Roman Catholic parish priest

Father Zacarias Guimmayen Agatep (September 6, 1936 – October 27, 1982), also known by his nickname Apo Kari, was a Filipino Roman Catholic parish priest who was killed for speaking against foreign and local monopolies in Ilocos Sur's tobacco industry during the dictatorship of President Ferdinand Marcos.

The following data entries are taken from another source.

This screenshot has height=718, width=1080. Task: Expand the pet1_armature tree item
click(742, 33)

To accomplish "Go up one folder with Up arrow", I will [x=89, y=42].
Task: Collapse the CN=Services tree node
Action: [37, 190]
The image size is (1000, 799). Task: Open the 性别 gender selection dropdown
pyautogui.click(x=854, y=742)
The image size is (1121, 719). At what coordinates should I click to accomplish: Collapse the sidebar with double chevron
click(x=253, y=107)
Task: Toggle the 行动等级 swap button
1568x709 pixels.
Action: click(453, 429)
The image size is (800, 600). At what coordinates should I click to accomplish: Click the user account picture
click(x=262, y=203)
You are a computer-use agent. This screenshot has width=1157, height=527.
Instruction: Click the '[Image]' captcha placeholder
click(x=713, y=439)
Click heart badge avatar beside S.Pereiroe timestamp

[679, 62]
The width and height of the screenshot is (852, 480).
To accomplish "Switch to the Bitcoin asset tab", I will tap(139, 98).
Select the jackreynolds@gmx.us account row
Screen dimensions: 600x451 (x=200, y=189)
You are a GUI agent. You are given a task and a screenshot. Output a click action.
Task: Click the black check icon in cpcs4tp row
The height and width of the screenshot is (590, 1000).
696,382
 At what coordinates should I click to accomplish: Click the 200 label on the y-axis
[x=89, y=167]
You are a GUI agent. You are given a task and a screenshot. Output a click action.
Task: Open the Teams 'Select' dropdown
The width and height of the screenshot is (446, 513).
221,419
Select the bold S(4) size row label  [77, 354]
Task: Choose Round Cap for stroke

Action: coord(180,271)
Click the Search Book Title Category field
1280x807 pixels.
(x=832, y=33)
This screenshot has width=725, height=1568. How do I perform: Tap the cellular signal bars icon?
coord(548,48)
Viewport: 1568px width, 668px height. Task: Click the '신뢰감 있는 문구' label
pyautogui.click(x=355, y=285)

He has formally been honored as a hero of democracy who fought against the dictatorship, having had his name etched on the wall of remembrance of the Philippines' Bantayog ng mga Bayani.

== Advocacy work ==
As the parish priest of Our Lady of Hope Parish in Caoayan, Ilocos Sur father Agatep helped organize cooperatives, taught interested farmers about land reform, and spoke against foreign and local monopolies in the tobacco industry, which formed the backbone of Ilocos Sur's economy at the time.

== Arrest and release ==
He was arrested for supposed "subversion" in 1980 and was incarcerated for four months until he was released as part of Marcos public relations efforts in preparation for a visit by Pope John Paul II. Upon his release, he famously wrote a letter to the President, decrying what he described as a "frame-up" and lamenting the miscarriage of justice typical under the Marcos administration.

== Death ==
Father Agatep kept speaking out against the abuses of the Marcos administration, and came to be assisted by former Deacon Alfredo Cezar, who became a volunteer at Agatep's parish.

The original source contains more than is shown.